Cass. civ. Sez. I, Sent., 10-10-2011, n. 20763

Sentenza scelta dal dott. Domenico Cirasole direttore del sito giuridico http://www.gadit.it/

Svolgimento del processo

La Corte d’appello di Firenze, con decreto emesso il 13 marzo 2009, rigettò la domanda di equo indennizzo avanzata dal sig. P. L., in proprio e nella qualità di legale rappresentante della Green Car s.r.l., per l’eccessiva durata di un processo penale instaurato a seguito di una querela per appropriazione indebita di autovetture appartenenti alla Green Car, proposta dallo stesso sig. P.. La decisione si basò sul rilievo che solo nel febbraio del 2008 il ricorrente si era costituito parte civile nell’anzidetto processo penale, ancora in corso, e che quindi, allo stato, non risultava superato il termine di ragionevole durata di tale processo.

Avverso questo decreto il sig. P., nella duplice anzidetta qualità, ha proposto ricorso per cassazione, illustrato poi con memoria, al quale il Ministero della giustizia ha resistito con controricorso.
Motivi della decisione

L’amministrazione intimata ha eccepito l’inammissibilità del ricorso, siccome non corredato dal quesito di diritto prescritto dall’art. 366 bis c.p.c..

L’eccezione è fondata.

Premesso che il citato articolo del codice di rito risulta nella specie applicabile, ratione temporis, giacchè il provvedimento impugnato è stato emesso in data compresa tra il 2 marzo 2006 ed il 4 luglio 2009, è appena il caso di ricordare come detto articolo prescriva che i motivi di ricorso per cassazione con cui si denunciano errores in procedendo o in iudicando debbano, a pena d’inammissibilità, essere accompagnati dalla formulazione di un corrispondente quesito di diritto. I motivi proposti a norma del precedente art. 360, n. 5, invece, sempre a pena d’inammissibilità, debbono contenere l’indicazione del fatto controverso in riferimento al quale la motivazione si assume omessa o contraddittoria, ovvero le ragioni per le quali la dedotta insufficienza della motivazione la rende inidonea a giustificare la decisione. Indicazione, quest’ultima, che deve consistere in una parte del motivo che si presenti a ciò specificamente e riassuntivamente destinata (cfr., ex multis, Sez. un. 24 marzo 2009, n. 7032).

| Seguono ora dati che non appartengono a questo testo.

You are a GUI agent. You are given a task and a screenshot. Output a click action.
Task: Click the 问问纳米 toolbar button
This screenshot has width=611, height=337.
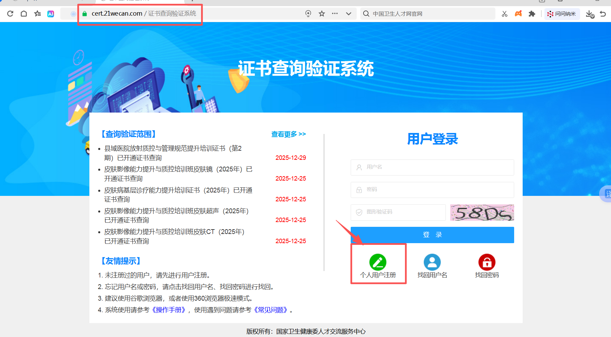562,14
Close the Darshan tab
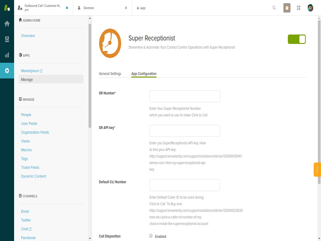 (x=126, y=8)
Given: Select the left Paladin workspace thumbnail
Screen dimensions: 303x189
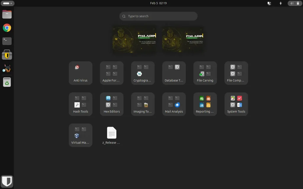Looking at the screenshot, I should point(134,40).
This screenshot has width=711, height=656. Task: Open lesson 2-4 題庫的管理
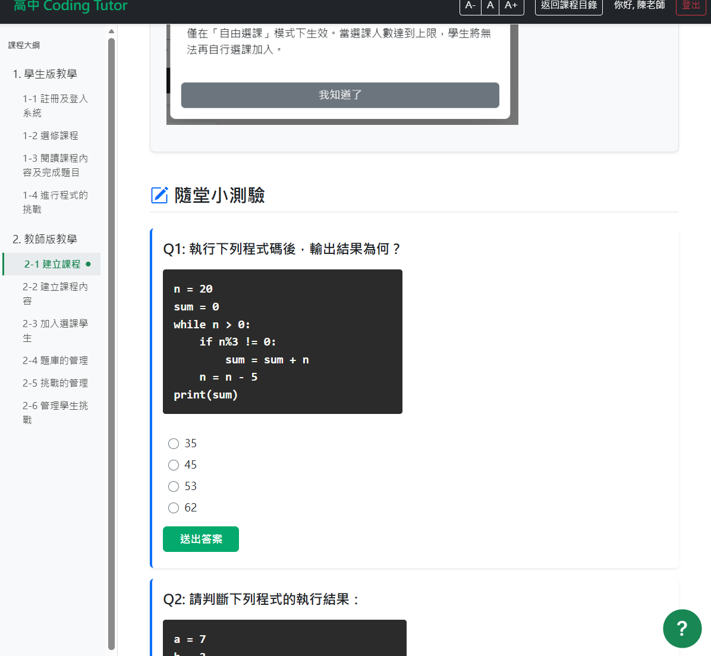point(55,360)
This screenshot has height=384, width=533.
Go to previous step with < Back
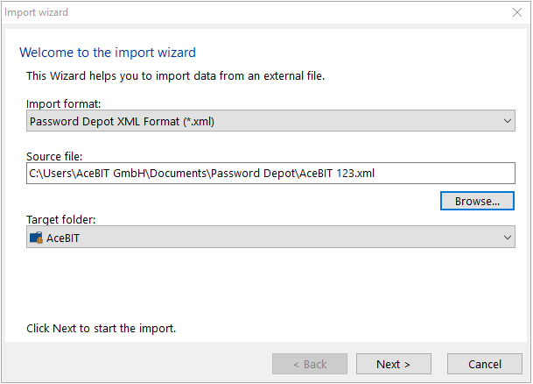tap(310, 364)
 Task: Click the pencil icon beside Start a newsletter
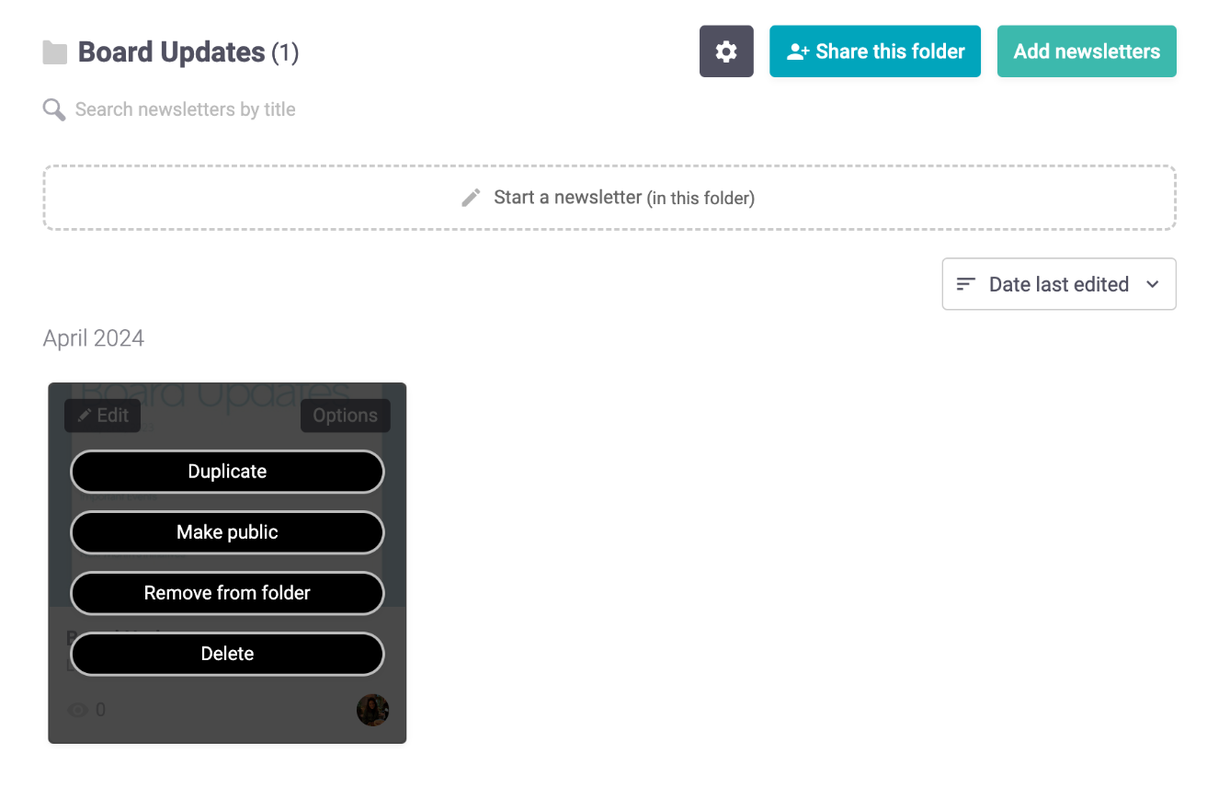click(471, 198)
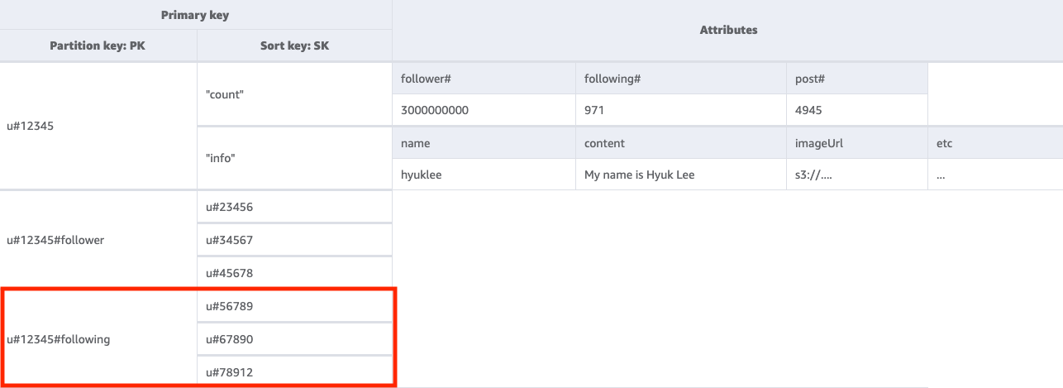Click the etc attribute label
Image resolution: width=1063 pixels, height=388 pixels.
(944, 143)

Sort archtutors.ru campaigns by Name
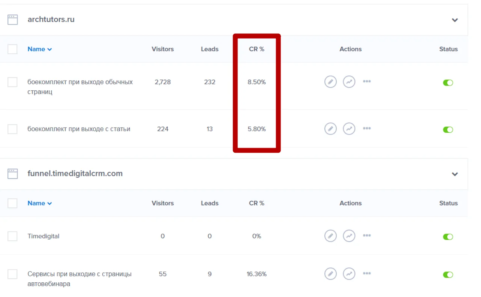click(x=39, y=49)
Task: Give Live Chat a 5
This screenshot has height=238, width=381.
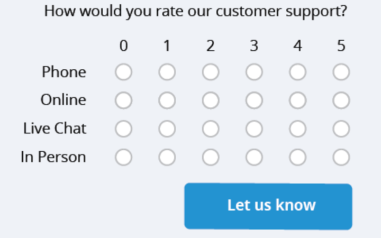Action: pyautogui.click(x=341, y=129)
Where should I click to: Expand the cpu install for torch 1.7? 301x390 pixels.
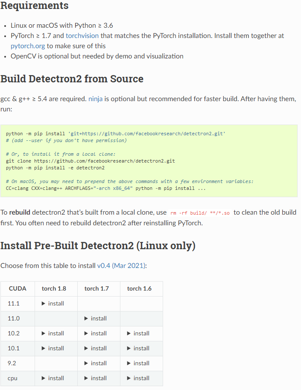[95, 378]
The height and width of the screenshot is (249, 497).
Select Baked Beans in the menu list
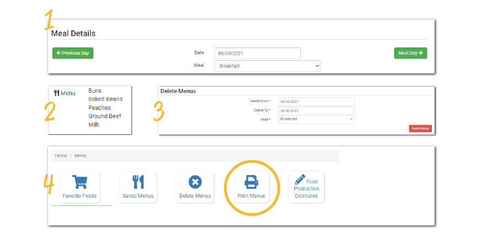click(x=105, y=99)
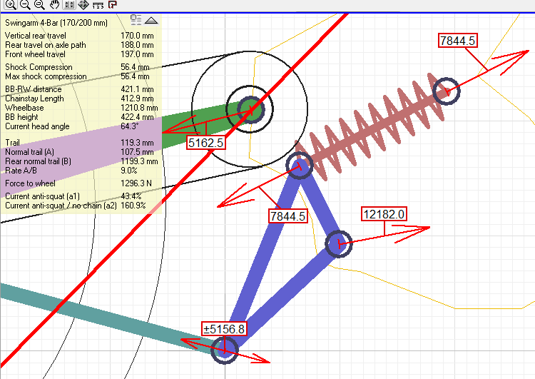Select the pivot circle beside 12182.0 label

click(x=339, y=244)
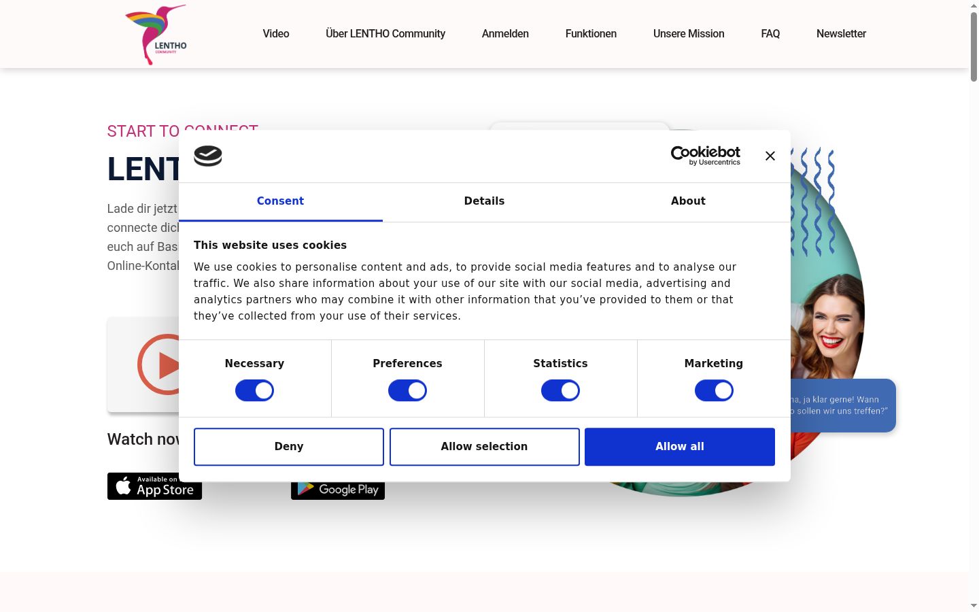
Task: Disable the Marketing cookies toggle
Action: click(x=714, y=390)
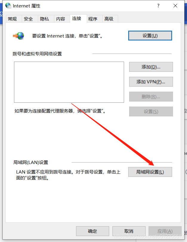Click the question mark help icon

coord(158,6)
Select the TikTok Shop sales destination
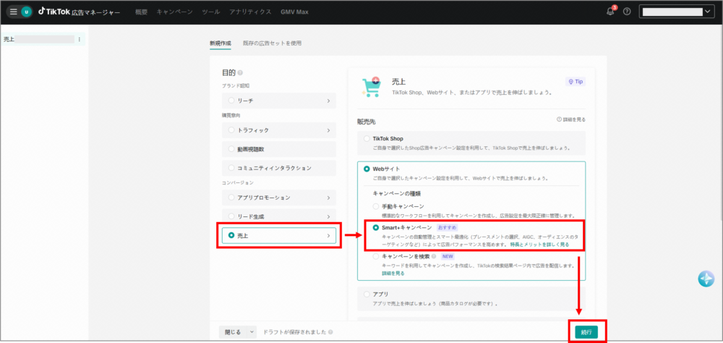Screen dimensions: 723x343 (x=367, y=138)
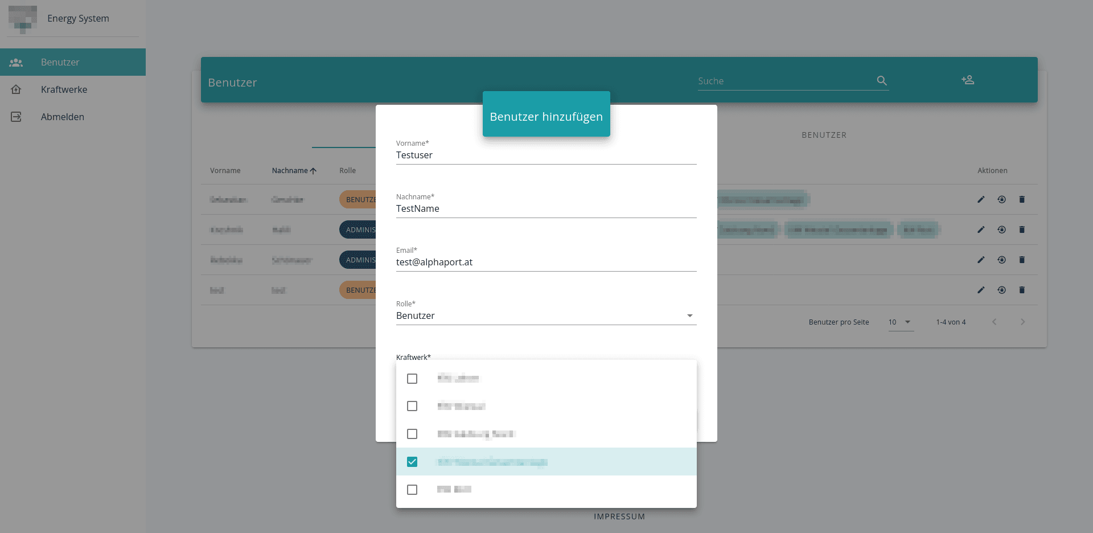The height and width of the screenshot is (533, 1093).
Task: Click the add user icon in header
Action: point(968,80)
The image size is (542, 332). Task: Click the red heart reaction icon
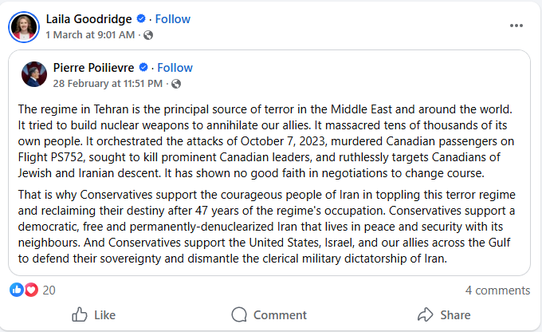click(31, 290)
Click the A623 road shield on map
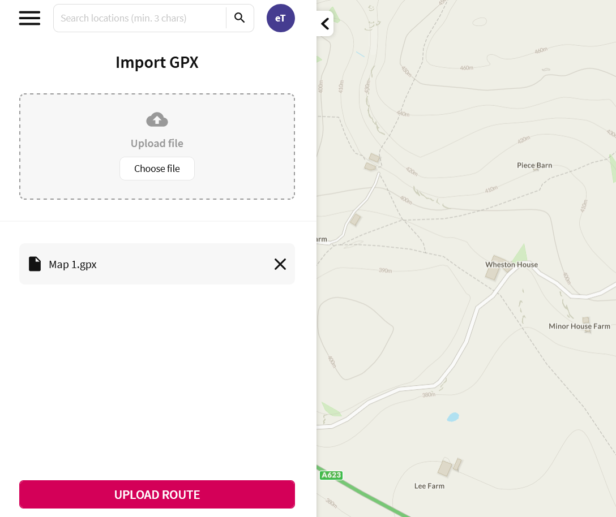 (331, 475)
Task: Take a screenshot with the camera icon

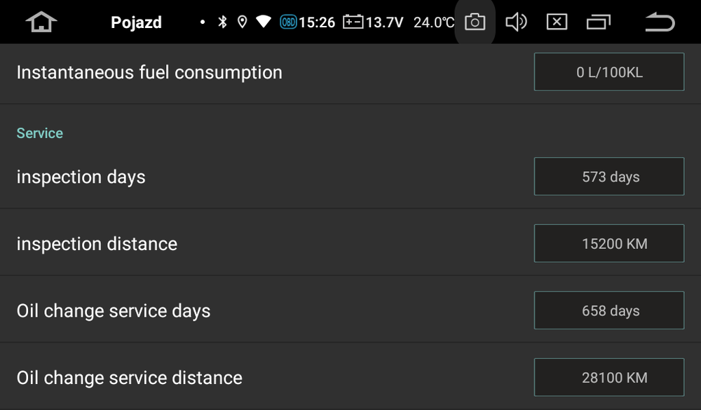Action: point(475,22)
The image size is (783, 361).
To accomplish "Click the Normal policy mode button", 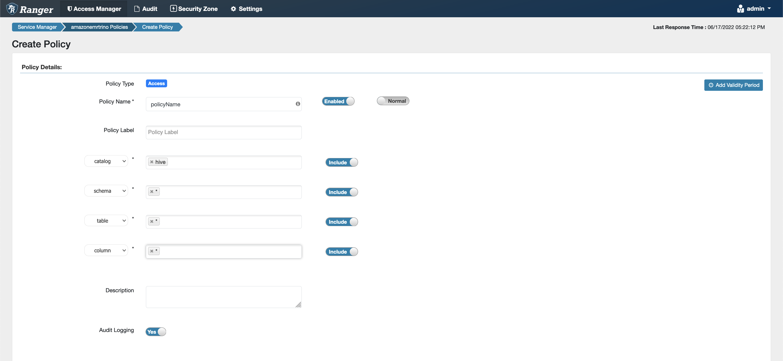I will 393,100.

Nel caso in esame, viceversa, l’unico motivo del ricorso per cassazione, volto a denunciare sia vizi di motivazione dell’impugnato decreto sia la violazione e falsa applicazione della L. n. 89 del 2001, art. 2 e dell’art. 6, par. 1, della Convenzione europea per la salvaguardia dei diritti dell’uomo e delle libertà fondamentali, è del tutto privo tanto di quesiti di diritto quanto della specifica e distinta indicazione del fatto controverso in relazione al quale la motivazione sarebbe stata omessa o risulterebbe comunque viziata (peraltro, va detto che la censura non investe in realtà profili di fatto della motivazione con cui la corte d’appello ha rigettato la domanda del ricorrente, ma è invece completamente incentrata su questioni di diritto).

Il ricorso deve perciò esser dichiarato inammissibile, con conseguente condanna del ricorrente al pagamento delle spese del giudizio di legittimità, liquidate in Euro 900,00, oltre a quelle prenotate a debito.
P.Q.M.

La corte dichiara il ricorso inammissibile e condanna il ricorrente al pagamento delle spese del giudizio di legittimità, che liquida in Euro 900,00, oltre a quelle prenotate a debito.

Testo non ufficiale. La sola stampa del bollettino ufficiale ha carattere legale.